On a beaucoup parlé de l’émergence d’un parti d’extrême-droite, Vox. Il a recueilli 10% des voix aux élections nationales. Parlons-en néanmoins. Vox a démarré dans le discours anti-migration. Sans grand succès. Il a gardé le thème en sourdine mais il brandit désormais plus haut sa volonté de restaurer la grande Espagne historique, de passer l’éponge sur le franquisme, de maudire les indépendantistes. Et en prime, pourfendre les lois sur la protection des femmes et des homosexuels. Ce ne sont pas ces nostalgiques qui marqueront l’avenir.
Pedro Sanchez est à la tête du pays depuis juin 2018. © Flickr
La gauche socialiste est sortie en tête de la dernière consultation. Alors qu’à peu près toutes les autres social-démocraties perdent du terrain. Bien que les négociations à venir s’annoncent longues et délicates, l’habile Pedro Sanchez, président du gouvernement, semble en mesure, après le succès des dernières élections générales, de constituer une majorité avec Podemos, une extrême-gauche très assagie. A la barbe du puissant centre-droit, Ciudadanos, et de la droite traditionnelle, le PP, en pleine déroute.
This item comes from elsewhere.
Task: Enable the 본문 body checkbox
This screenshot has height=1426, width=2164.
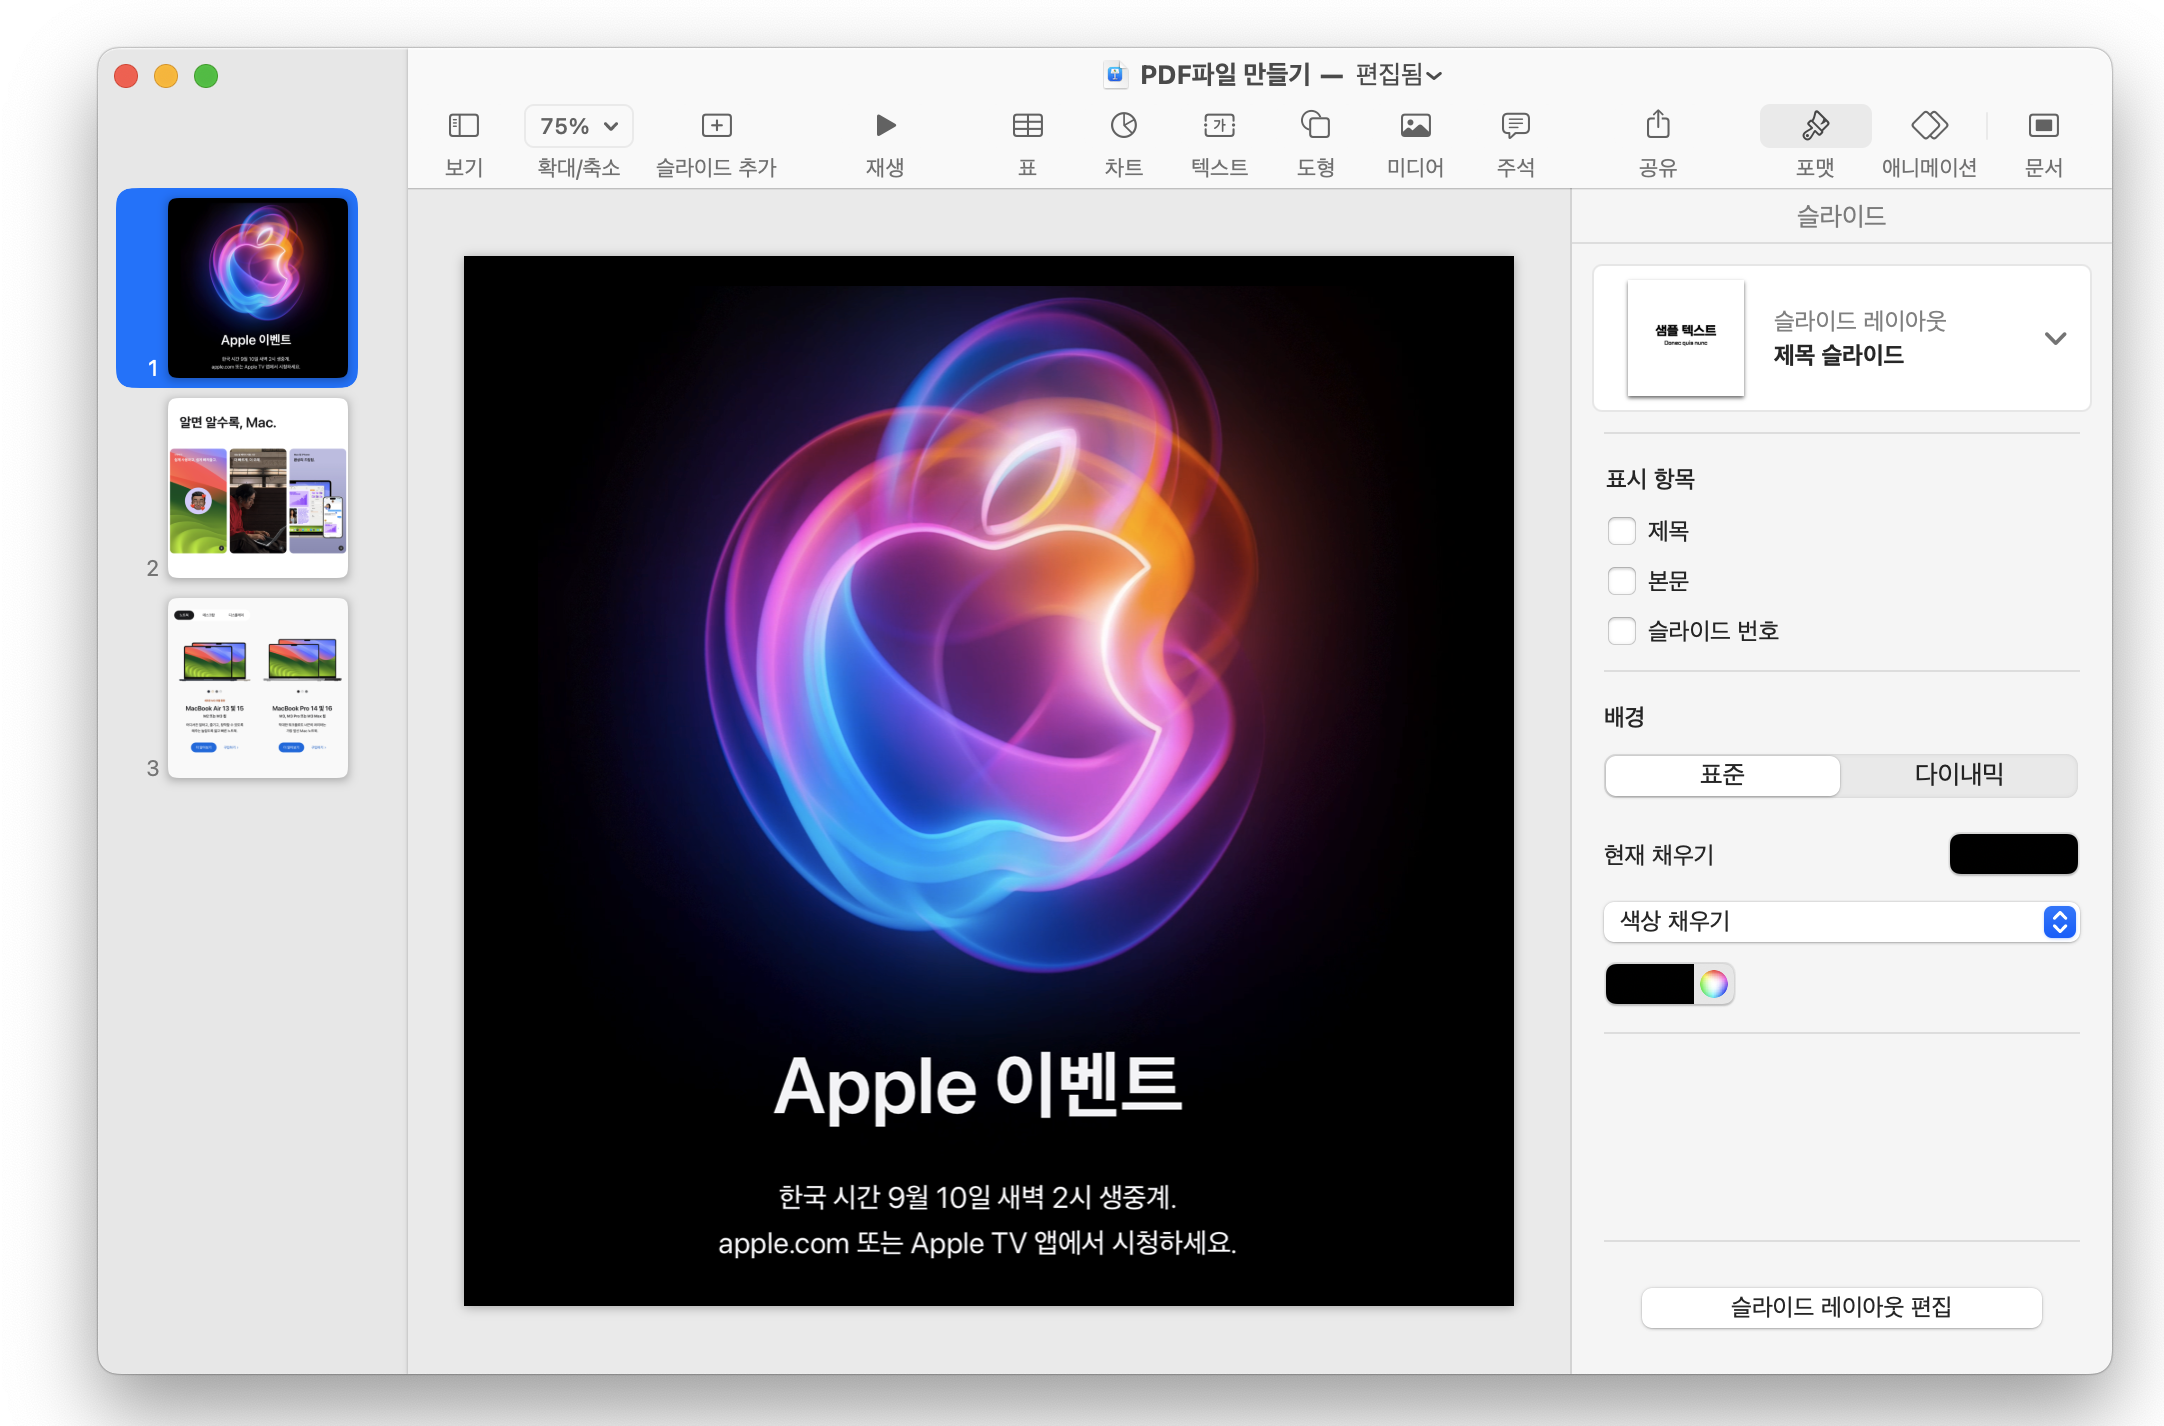Action: point(1621,581)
Une même alliance pourrait bien conquérir la mairie de Madrid.
Le drapeau anarchiste. © Jacques Pilet
Pas trop étonnant dans un pays où les salaires, extrêmement bas, ont été augmentés de 22% au début de l’année, ainsi que les retraites améliorées, par la volonté d’un gouvernement qui entend aussi taxer davantage les banques. Et tout cela sans effrayer les milieux économiques, qui affichent un bel optimisme pour 2019. Rien dans ce pays ne se passe comme ailleurs.
Reste le point le plus sensible et le plus discuté: l’attitude à avoir face aux indépendantistes catalans. Les droites se déchaînent contre eux. La gauche s’oppose aussi au mouvement, mais avec habileté. Pedro Sanchez vient de proposer que les deux Chambres du Parlement soient présidées par des personnalités catalanes autonomistes.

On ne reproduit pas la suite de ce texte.